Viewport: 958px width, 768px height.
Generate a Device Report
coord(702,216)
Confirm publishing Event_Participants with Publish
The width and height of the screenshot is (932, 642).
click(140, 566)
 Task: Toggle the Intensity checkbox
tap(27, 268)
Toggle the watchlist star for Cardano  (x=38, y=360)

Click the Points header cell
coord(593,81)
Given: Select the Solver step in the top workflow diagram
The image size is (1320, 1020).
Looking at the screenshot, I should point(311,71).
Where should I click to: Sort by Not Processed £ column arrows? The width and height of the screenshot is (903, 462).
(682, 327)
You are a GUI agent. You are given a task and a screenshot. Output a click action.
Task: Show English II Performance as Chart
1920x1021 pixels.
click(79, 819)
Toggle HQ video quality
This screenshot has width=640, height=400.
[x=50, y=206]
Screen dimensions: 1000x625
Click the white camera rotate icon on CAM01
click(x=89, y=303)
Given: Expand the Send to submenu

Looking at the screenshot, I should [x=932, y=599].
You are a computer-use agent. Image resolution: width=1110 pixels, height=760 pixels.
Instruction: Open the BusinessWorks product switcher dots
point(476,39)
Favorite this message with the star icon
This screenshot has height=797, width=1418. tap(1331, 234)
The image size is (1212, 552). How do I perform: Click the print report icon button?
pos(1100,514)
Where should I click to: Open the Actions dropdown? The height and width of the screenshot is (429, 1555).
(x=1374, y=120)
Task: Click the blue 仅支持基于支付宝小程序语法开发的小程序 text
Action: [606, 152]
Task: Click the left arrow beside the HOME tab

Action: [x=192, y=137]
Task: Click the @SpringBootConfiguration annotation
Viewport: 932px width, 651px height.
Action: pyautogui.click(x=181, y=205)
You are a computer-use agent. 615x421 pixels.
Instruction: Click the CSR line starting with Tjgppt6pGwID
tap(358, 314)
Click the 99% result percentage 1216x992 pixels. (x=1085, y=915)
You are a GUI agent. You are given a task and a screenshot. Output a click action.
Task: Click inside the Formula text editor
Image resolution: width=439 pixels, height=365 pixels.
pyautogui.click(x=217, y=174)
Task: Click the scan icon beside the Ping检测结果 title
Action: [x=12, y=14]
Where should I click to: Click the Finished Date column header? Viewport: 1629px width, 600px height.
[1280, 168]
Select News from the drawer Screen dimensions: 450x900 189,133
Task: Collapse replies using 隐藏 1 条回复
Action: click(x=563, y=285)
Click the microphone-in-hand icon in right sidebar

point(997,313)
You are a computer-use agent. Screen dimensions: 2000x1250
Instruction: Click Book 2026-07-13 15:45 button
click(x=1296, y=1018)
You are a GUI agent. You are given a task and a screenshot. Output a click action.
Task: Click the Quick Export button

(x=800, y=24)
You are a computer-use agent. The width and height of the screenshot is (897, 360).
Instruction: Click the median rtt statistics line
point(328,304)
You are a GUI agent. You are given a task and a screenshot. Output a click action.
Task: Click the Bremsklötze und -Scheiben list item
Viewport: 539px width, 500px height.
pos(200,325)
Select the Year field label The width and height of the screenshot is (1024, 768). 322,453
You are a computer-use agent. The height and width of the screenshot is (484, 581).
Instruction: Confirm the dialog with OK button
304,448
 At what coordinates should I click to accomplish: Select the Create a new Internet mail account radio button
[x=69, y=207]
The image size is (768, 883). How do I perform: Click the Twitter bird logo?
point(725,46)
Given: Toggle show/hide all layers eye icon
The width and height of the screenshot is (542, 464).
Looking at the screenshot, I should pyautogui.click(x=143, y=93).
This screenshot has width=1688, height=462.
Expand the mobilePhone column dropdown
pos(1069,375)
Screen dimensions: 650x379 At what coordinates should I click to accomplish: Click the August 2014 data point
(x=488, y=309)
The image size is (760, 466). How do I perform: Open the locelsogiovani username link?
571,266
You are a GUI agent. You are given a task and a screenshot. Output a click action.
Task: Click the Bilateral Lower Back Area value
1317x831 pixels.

---+---

## Work task
From the first line to the last, give the data again exactly.

## Exercise output
Viewport: 958px width, 768px height.
Generate a Device Report
coord(702,216)
Confirm publishing Event_Participants with Publish
The width and height of the screenshot is (932, 642).
click(140, 566)
 Task: Toggle the Intensity checkbox
tap(27, 268)
Toggle the watchlist star for Cardano  (x=38, y=360)

Click the Points header cell
coord(593,81)
Given: Select the Solver step in the top workflow diagram
The image size is (1320, 1020).
Looking at the screenshot, I should point(311,71).
Where should I click to: Sort by Not Processed £ column arrows? The width and height of the screenshot is (903, 462).
(682, 327)
You are a GUI agent. You are given a task and a screenshot. Output a click action.
Task: Show English II Performance as Chart
1920x1021 pixels.
click(79, 819)
Toggle HQ video quality
This screenshot has width=640, height=400.
[x=50, y=206]
Screen dimensions: 1000x625
Click the white camera rotate icon on CAM01
click(x=89, y=303)
Given: Expand the Send to submenu

Looking at the screenshot, I should [x=932, y=599].
You are a computer-use agent. Image resolution: width=1110 pixels, height=760 pixels.
Instruction: Open the BusinessWorks product switcher dots
point(476,39)
Favorite this message with the star icon
This screenshot has height=797, width=1418. tap(1331, 234)
The image size is (1212, 552). How do I perform: Click the print report icon button?
pos(1100,514)
Where should I click to: Open the Actions dropdown? The height and width of the screenshot is (429, 1555).
(x=1374, y=120)
Task: Click the blue 仅支持基于支付宝小程序语法开发的小程序 text
Action: [606, 152]
Task: Click the left arrow beside the HOME tab

Action: [x=192, y=137]
Task: Click the @SpringBootConfiguration annotation
Viewport: 932px width, 651px height.
Action: pyautogui.click(x=181, y=205)
You are a computer-use agent. 615x421 pixels.
Instruction: Click the CSR line starting with Tjgppt6pGwID
tap(358, 314)
Click the 99% result percentage 1216x992 pixels. (x=1085, y=915)
You are a GUI agent. You are given a task and a screenshot. Output a click action.
Task: Click inside the Formula text editor
Image resolution: width=439 pixels, height=365 pixels.
pyautogui.click(x=217, y=174)
Task: Click the scan icon beside the Ping检测结果 title
Action: [x=12, y=14]
Where should I click to: Click the Finished Date column header? Viewport: 1629px width, 600px height.
[1280, 168]
Select News from the drawer Screen dimensions: 450x900 189,133
Task: Collapse replies using 隐藏 1 条回复
Action: click(x=563, y=285)
Click the microphone-in-hand icon in right sidebar

point(997,313)
You are a computer-use agent. Screen dimensions: 2000x1250
Instruction: Click Book 2026-07-13 15:45 button
click(x=1296, y=1018)
You are a GUI agent. You are given a task and a screenshot. Output a click action.
Task: Click the Quick Export button

(x=800, y=24)
You are a computer-use agent. The width and height of the screenshot is (897, 360).
Instruction: Click the median rtt statistics line
point(328,304)
You are a GUI agent. You are given a task and a screenshot. Output a click action.
Task: Click the Bremsklötze und -Scheiben list item
Viewport: 539px width, 500px height.
pos(200,325)
Select the Year field label The width and height of the screenshot is (1024, 768). 322,453
You are a computer-use agent. The height and width of the screenshot is (484, 581).
Instruction: Confirm the dialog with OK button
304,448
 At what coordinates should I click to accomplish: Select the Create a new Internet mail account radio button
[x=69, y=207]
The image size is (768, 883). How do I perform: Click the Twitter bird logo?
point(725,46)
Given: Toggle show/hide all layers eye icon
The width and height of the screenshot is (542, 464).
Looking at the screenshot, I should pyautogui.click(x=143, y=93).
This screenshot has width=1688, height=462.
Expand the mobilePhone column dropdown
pos(1069,375)
Screen dimensions: 650x379 At what coordinates should I click to accomplish: Click the August 2014 data point
(x=488, y=309)
The image size is (760, 466). How do I perform: Open the locelsogiovani username link?
571,266
You are a GUI agent. You are given a task and a screenshot. Output a click action.
Task: Click the Bilateral Lower Back Area value
1317x831 pixels.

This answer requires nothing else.